The Zelda Univserse is a pretty convoluted one, with canonical time travel, reincarnations and parallel dimensions all existing and connecting each of the games into one story. Even so, a direct sequel revisiting the same kingdom from an older game isn’t thing that happens frequently. The Phantom Hour Glass and Spirit Tracks were all sequels to, and took place in the same instance of Hyrule as Wind Waker. Similarly to that trio of games, A Link Between Worlds brings us to the familiar world of A Link to the Past, and has us confront a new danger in a new time.  The characters are chibi and have puffy cheeks, the map is overhead and the woods are to the north of the castle and town like the first game. But pretty much everything else in the game is different and I think I that’s why this is the first Zelda game I’ve enjoyed playing since Minish Cap.


If I were friends with The Legend of Zelda on Facebook we wouldn’t even be in a “Complicated” relationship. I would probably unsubscribe from seeing all its post and block it from seeing most of my pictures. I just haven’t really liked most of the games in the series. The gibberish squawking that characters make when you speak to them  in “voiced” games drives me nuts; the writing takes itself far too seriously during most important story segments and I often lose interest in the long dungeons and puzzles.  I don’t have the nostalgic love for the Hero in the Green Tunic that could keep me interested in the lackluster gameplay and repetitive dungeons. When I tried to play A Link to the Past as a youth I gave up pretty quickly.

Luckily for me ALBW changed up the formula in a way that really brought out the fun for me. The game ditches the traditional “did you find this item in this dungeon? Well you’re going to need it to complete this dungeon” model of exploration for  a more open ended “Rent (or buy) whatever weapon you want whenever you can afford it and go where you please” system. Of course there are hints telling you what item you’ll need to take on which dungeon, but it feels really nice to blast enemies in the earlier part of the game with ice rods and giant bombs. There is a ton more Rupee to be found in this game as well so grinding through one dungeon can typically get you enough to buy one weapon out right, which lets you keep it even after death. The dungeons are, for the most part, very short and I was able  to complete 2-3 per sitting. A major positive this version of Zelda had over the others were the inclusion of the Hint Ghosts. Essentially, by paying Play Coins, players can get hints from nerdy looking ghosts that populate the dungeons and overworld. The hints range from useless tidbits like “There’s an entrance around here” to very specific clues like “Use the arrow when it’s eyes are glowing.” It really helps in those moments where you could spend ANOTHER 14 minutes trying to figure out a puzzle by retracing your steps and using all your items and hitting your sword against all the walls, or just talk to a ghost and move on.

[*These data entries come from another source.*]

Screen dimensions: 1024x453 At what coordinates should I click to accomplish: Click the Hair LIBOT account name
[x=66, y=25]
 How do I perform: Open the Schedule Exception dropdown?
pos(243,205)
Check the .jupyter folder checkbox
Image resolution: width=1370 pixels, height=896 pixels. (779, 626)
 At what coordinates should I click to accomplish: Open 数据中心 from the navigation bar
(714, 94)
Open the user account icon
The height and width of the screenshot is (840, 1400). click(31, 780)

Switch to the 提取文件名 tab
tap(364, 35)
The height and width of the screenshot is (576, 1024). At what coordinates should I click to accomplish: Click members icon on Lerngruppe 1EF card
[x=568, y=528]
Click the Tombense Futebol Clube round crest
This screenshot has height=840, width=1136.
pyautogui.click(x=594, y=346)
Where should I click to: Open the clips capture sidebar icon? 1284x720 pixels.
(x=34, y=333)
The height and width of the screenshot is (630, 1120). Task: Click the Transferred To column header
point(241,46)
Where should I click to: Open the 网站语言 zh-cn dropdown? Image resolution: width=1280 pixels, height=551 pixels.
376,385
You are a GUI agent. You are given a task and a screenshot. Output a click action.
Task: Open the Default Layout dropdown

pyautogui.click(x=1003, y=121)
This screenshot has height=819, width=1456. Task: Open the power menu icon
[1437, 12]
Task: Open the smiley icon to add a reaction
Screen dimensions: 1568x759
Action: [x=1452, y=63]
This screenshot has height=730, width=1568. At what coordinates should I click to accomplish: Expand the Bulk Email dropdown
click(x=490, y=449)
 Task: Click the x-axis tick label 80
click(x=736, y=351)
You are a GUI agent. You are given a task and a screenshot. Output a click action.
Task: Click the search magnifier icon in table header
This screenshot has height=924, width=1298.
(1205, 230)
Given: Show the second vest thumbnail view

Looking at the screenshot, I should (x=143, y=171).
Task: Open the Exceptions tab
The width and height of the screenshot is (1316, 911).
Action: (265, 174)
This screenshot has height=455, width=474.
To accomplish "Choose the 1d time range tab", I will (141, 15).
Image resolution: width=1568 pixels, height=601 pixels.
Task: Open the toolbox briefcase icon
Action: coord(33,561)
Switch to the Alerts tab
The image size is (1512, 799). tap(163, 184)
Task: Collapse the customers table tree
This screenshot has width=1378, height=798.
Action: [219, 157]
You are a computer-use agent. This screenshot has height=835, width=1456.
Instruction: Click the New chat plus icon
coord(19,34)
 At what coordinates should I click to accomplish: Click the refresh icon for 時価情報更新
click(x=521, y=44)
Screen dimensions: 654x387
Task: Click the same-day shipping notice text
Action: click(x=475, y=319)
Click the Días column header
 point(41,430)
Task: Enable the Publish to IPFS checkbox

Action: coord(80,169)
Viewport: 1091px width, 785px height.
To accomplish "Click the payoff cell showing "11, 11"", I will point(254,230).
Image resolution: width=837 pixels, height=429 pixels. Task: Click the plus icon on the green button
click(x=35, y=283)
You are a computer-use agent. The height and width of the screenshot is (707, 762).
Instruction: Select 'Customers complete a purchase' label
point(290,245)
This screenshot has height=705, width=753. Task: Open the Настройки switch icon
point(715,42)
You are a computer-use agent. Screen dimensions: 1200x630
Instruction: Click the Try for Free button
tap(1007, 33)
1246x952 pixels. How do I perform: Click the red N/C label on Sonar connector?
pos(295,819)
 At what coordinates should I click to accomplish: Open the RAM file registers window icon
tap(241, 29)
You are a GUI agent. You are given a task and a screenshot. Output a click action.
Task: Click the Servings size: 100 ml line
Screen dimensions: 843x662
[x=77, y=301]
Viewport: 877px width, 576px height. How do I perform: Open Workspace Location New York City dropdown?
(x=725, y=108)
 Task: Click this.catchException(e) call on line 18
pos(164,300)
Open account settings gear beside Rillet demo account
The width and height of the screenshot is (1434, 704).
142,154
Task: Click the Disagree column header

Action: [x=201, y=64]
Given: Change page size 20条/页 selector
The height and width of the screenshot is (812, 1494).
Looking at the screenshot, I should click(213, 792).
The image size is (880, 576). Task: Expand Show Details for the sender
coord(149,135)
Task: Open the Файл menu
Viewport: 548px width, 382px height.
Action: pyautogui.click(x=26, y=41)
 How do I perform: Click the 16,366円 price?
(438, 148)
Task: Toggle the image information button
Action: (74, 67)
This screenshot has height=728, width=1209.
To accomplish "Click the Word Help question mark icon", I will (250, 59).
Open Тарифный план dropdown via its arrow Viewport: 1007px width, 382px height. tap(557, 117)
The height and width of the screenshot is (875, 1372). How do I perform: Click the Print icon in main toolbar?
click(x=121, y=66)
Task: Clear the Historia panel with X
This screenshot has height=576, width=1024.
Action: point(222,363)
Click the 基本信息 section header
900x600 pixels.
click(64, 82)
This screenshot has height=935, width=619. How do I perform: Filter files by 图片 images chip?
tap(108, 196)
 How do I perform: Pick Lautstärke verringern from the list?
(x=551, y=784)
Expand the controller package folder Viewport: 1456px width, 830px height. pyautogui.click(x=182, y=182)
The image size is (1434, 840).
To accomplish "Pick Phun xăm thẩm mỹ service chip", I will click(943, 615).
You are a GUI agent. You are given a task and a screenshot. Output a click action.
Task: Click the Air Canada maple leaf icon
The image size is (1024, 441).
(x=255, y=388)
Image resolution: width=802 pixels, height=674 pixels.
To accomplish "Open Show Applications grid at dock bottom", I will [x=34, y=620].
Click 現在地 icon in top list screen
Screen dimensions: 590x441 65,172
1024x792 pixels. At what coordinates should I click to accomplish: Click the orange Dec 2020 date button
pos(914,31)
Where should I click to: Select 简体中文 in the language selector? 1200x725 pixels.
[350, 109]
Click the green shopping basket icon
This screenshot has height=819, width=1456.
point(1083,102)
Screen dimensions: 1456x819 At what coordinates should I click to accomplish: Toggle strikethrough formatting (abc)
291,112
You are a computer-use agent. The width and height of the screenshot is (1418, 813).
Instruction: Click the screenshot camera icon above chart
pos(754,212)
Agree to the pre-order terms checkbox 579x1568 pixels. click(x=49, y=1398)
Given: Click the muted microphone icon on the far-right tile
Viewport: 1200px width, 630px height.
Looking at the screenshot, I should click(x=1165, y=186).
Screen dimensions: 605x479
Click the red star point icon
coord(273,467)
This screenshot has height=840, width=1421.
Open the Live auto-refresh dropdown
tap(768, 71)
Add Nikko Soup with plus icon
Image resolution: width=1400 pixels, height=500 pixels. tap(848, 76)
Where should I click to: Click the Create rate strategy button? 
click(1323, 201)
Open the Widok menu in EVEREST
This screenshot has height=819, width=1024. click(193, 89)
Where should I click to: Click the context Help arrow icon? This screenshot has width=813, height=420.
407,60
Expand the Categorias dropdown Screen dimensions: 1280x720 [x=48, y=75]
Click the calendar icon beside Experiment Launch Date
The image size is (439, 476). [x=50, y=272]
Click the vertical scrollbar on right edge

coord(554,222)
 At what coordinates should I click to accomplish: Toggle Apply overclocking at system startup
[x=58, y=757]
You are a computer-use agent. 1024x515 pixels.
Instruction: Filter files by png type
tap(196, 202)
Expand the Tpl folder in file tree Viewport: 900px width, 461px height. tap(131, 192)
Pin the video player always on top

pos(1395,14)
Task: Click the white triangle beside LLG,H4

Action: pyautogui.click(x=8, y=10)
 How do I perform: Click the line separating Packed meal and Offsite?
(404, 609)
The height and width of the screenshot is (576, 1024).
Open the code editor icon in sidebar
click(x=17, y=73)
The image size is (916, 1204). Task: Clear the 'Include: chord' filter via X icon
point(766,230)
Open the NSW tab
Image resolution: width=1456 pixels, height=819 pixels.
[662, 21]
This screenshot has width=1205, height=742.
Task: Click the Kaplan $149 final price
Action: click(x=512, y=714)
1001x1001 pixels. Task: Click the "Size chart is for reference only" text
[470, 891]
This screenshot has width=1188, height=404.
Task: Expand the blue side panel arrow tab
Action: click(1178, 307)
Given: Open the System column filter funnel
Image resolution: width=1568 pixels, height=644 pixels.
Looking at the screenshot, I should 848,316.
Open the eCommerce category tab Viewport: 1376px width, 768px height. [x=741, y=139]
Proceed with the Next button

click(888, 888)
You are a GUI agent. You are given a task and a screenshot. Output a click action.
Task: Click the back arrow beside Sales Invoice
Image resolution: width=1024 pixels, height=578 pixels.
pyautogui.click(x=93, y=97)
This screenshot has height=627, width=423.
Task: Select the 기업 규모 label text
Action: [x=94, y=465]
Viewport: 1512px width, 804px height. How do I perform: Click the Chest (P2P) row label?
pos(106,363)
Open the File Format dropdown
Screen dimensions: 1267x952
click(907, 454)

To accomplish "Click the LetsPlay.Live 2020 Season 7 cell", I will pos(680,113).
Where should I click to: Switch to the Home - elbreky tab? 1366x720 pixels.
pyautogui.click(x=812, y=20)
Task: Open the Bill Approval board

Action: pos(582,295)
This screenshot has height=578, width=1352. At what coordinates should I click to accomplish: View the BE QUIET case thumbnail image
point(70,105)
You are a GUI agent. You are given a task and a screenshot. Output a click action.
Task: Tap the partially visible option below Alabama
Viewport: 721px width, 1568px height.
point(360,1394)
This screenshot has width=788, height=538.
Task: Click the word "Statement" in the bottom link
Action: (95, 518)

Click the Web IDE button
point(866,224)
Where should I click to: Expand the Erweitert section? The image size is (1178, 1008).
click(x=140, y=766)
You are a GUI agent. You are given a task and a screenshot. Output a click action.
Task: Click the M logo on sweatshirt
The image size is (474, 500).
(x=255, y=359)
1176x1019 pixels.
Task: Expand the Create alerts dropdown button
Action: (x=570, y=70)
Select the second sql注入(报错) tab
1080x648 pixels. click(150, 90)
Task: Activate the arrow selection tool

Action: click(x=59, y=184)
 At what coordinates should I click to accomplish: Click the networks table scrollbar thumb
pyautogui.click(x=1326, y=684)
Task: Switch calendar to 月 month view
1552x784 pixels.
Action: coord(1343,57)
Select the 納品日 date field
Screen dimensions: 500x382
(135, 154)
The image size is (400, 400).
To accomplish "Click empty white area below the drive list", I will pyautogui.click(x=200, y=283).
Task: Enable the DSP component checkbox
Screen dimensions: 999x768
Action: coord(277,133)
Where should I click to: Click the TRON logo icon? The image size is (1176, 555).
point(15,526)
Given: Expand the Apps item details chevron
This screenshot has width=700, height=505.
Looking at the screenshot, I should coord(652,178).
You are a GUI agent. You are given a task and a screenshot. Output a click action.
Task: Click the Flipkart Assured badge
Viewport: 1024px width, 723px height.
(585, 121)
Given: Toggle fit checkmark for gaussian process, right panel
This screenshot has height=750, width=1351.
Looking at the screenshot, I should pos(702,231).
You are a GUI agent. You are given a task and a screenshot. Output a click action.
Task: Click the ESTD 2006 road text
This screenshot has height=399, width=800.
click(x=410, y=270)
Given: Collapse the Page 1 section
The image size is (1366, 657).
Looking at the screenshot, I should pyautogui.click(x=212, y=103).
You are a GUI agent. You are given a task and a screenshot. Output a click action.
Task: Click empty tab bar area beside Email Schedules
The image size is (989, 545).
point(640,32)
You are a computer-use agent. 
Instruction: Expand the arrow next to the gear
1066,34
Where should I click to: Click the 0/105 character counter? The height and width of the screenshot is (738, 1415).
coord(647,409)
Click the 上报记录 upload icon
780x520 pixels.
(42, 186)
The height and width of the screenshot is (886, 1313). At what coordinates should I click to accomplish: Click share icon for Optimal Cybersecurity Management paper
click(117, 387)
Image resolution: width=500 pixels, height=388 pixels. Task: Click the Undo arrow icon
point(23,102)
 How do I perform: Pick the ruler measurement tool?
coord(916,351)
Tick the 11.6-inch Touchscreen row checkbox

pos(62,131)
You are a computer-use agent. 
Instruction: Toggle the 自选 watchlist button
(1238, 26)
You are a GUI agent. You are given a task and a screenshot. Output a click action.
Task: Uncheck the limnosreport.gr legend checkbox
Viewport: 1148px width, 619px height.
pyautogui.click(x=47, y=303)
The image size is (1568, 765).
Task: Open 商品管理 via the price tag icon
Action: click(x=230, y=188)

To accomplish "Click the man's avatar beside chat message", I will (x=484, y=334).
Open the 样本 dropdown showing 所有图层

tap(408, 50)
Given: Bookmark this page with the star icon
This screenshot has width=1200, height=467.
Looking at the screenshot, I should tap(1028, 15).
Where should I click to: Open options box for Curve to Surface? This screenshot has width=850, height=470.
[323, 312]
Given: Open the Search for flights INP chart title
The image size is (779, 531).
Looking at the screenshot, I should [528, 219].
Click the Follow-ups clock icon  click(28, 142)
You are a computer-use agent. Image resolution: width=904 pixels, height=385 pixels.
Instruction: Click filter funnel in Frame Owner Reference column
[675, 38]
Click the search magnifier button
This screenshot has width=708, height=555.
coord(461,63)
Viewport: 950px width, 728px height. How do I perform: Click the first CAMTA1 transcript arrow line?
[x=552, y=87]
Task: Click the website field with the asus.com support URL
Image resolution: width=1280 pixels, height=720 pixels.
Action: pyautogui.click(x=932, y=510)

Along with those changes to the series’  systems, the addition that sets this game apart from the others is the use the Merge mechanic. A bit less than halfway through the  game an Evil Clown (no, not that one) tries to destroy Link by trapping him in  a 2D painting. Thanks to the power PLOT Link not only survives the magic assault but gains the ability to walk along all walls as a 2D painting for a limited time. Most of the game’s puzzles revolve around, finding a point to become a painting to get to another location. This is not just reduced to something as obvious as using a wall to cross a path when the floor has been destroyed. There are plenty of smart puzzles involving moving platforms and perfectly timed wall merges.



I think the painting art is secretly my favorite thing about the game



Other Zelda titles I’ve liked were Link’s  Awakening, Oracle of Seasons and Minish Cap. I played Phantom Hour Glass up to defeating the last dungeon and going back to the MAIN one but soon became completely disinterested in the game that just wouldn’t end and wouldn’t stop with the filler material (I’d even gotten used to the silly stylus-only movements). I completed  A Link Between Worlds in about 3 weeks of casual play. With the exception of the Desert Fortress/Dungeon I always felt a sense of progression, of accomplishment. Whereas is the past with Zelda games I begin feeling like I’m climbing up a steep hill very quickly. The open-ended structure and constant positive feed back of being able to complete dungeons and dispatch of enemies how I see fit was such a rush.


A Link to the Past is a pretty good answer when guessing the favorite childhood game game of a 26 – 34 year old video game enthusiast (Battletoads x Double Dragon 4 Life) but this sequel is my favorite game, so far, set in that version of Hyrule.